» **Work to be completed**: From the line that contains "Where should I" through the closing line of the entries, write out each line exactly; pictures stay out.

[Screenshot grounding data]
..............................
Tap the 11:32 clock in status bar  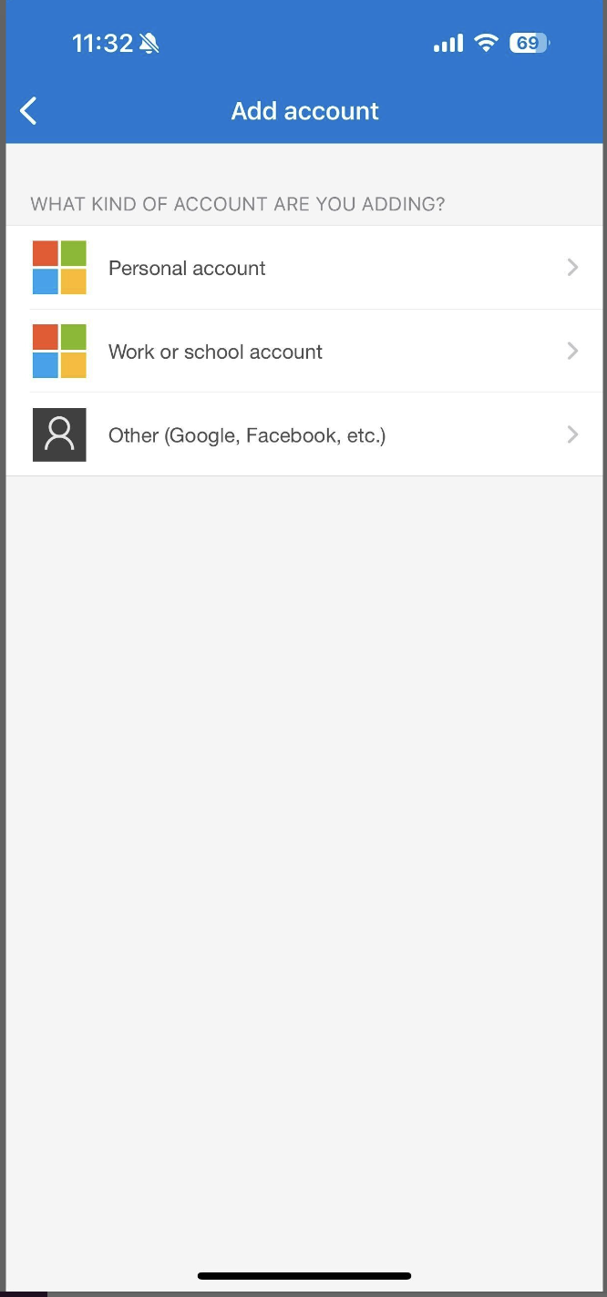(x=102, y=43)

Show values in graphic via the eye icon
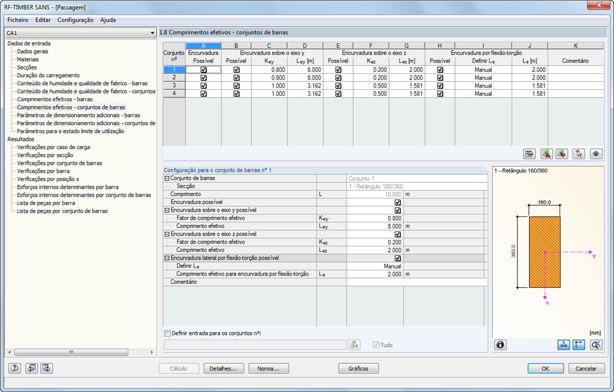click(x=595, y=153)
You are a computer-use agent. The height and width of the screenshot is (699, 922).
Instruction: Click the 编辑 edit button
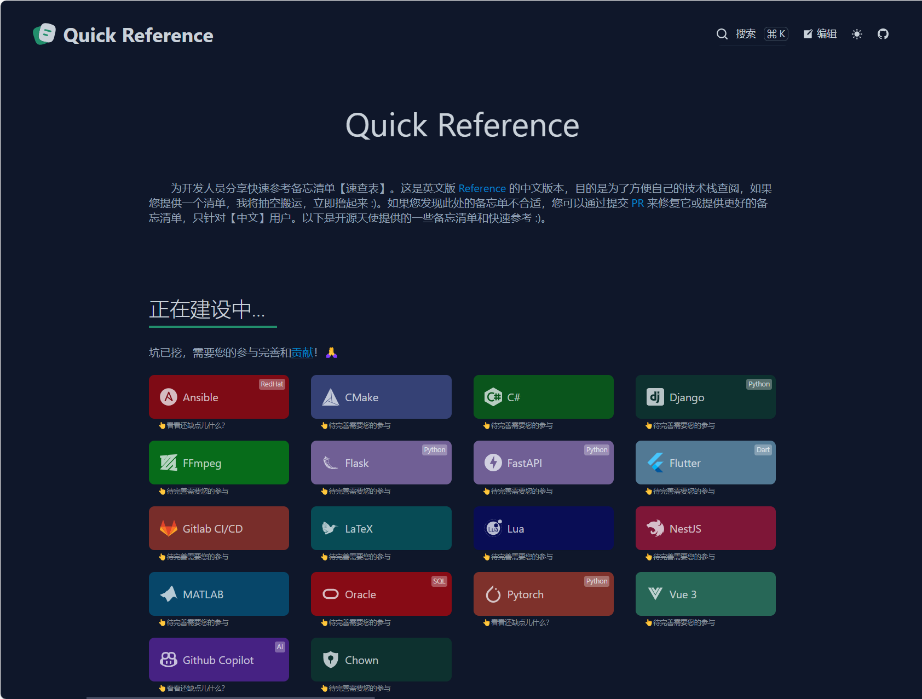820,34
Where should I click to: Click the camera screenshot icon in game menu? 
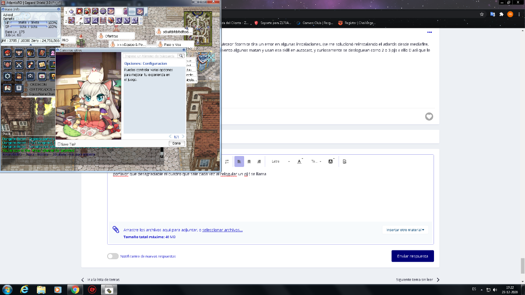tap(30, 76)
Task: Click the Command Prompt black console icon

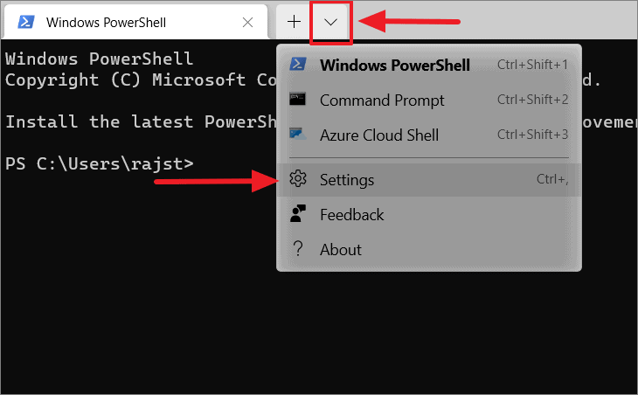Action: (x=298, y=100)
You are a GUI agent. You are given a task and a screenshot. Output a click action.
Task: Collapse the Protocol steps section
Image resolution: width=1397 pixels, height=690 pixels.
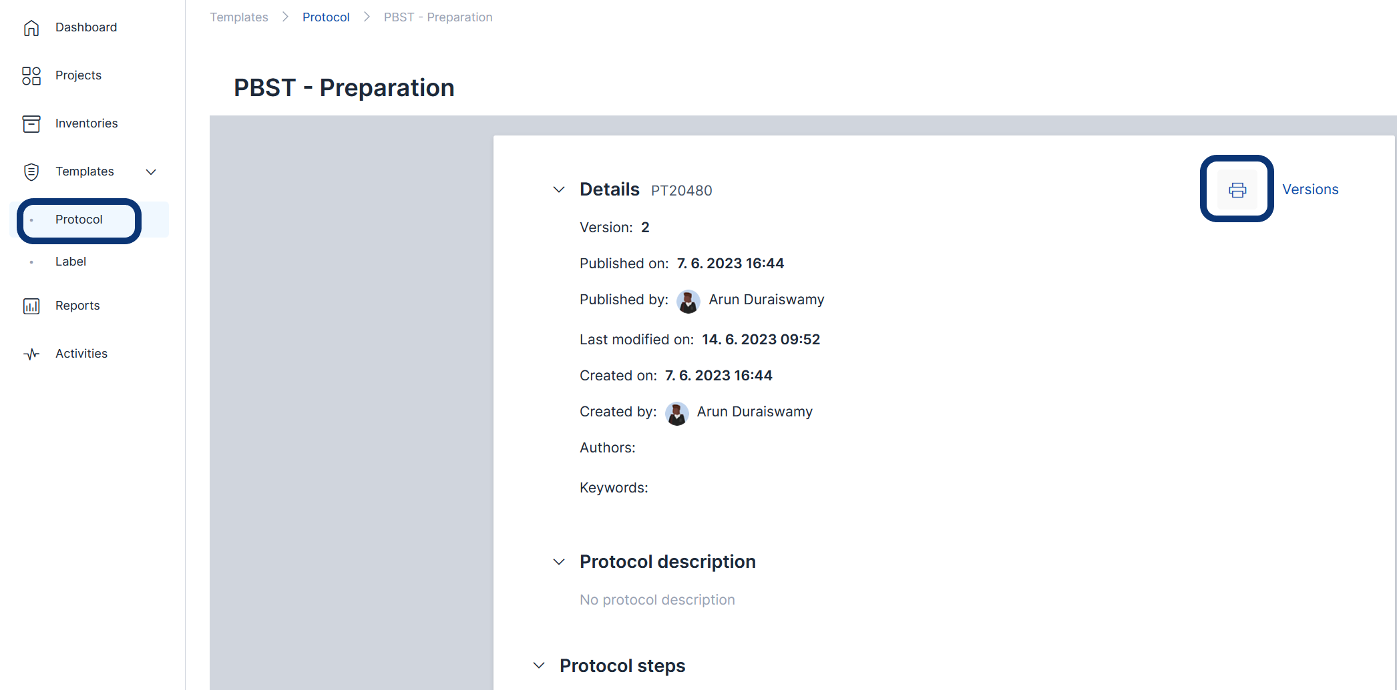tap(539, 665)
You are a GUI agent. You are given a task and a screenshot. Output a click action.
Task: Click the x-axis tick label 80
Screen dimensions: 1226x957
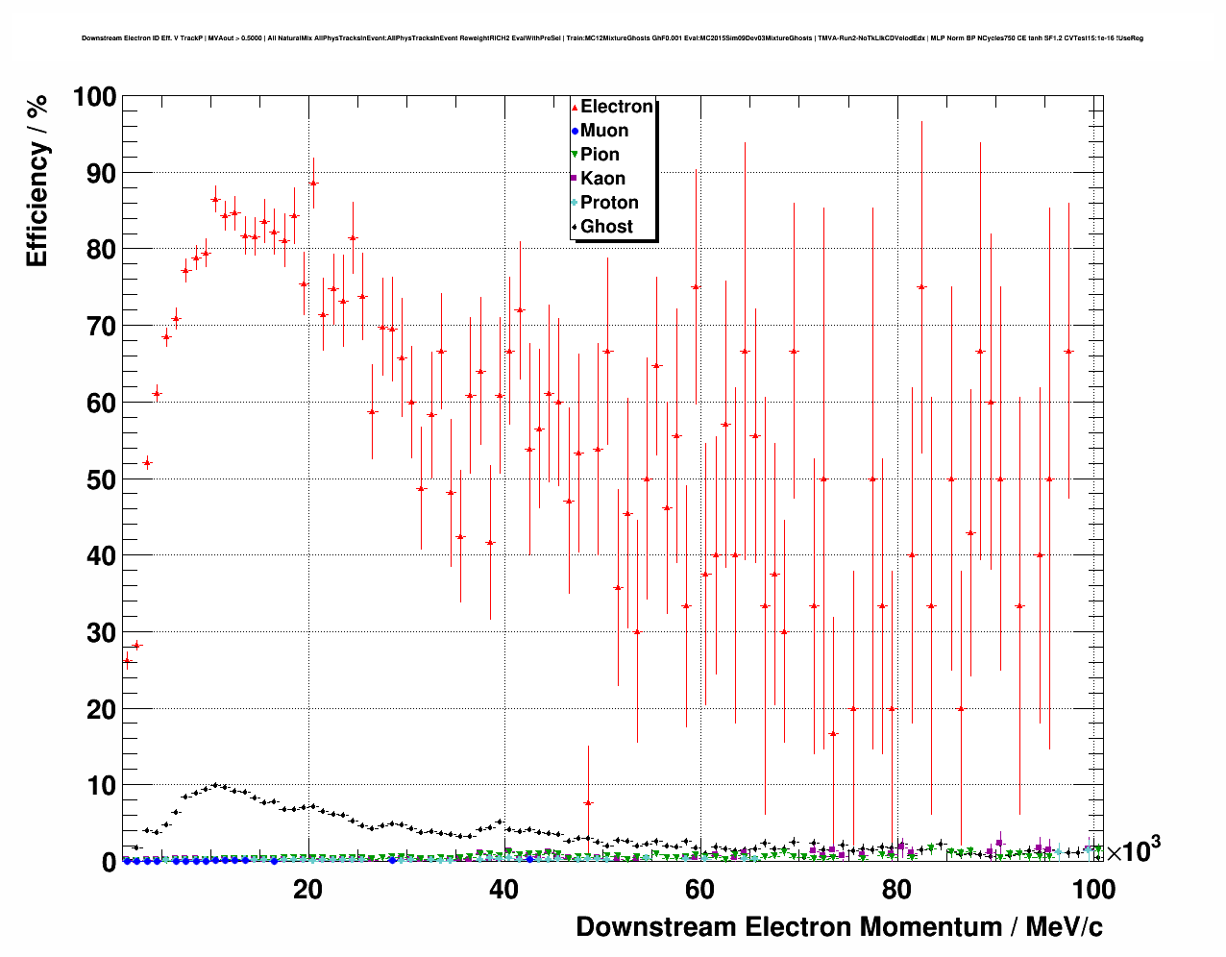[896, 890]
..............................
» **Response below**:
Where should I click to: Click the camera screenshot icon in game menu? 
tap(30, 76)
Task: Click the Command Prompt black console icon

Action: (x=298, y=100)
You are a GUI agent. You are given a task and a screenshot. Output a click action.
Task: Collapse the Protocol steps section
Image resolution: width=1397 pixels, height=690 pixels.
tap(539, 665)
You are a GUI agent. You are given a task and a screenshot. Output a click action.
Task: Click the x-axis tick label 80
Screen dimensions: 1226x957
[896, 890]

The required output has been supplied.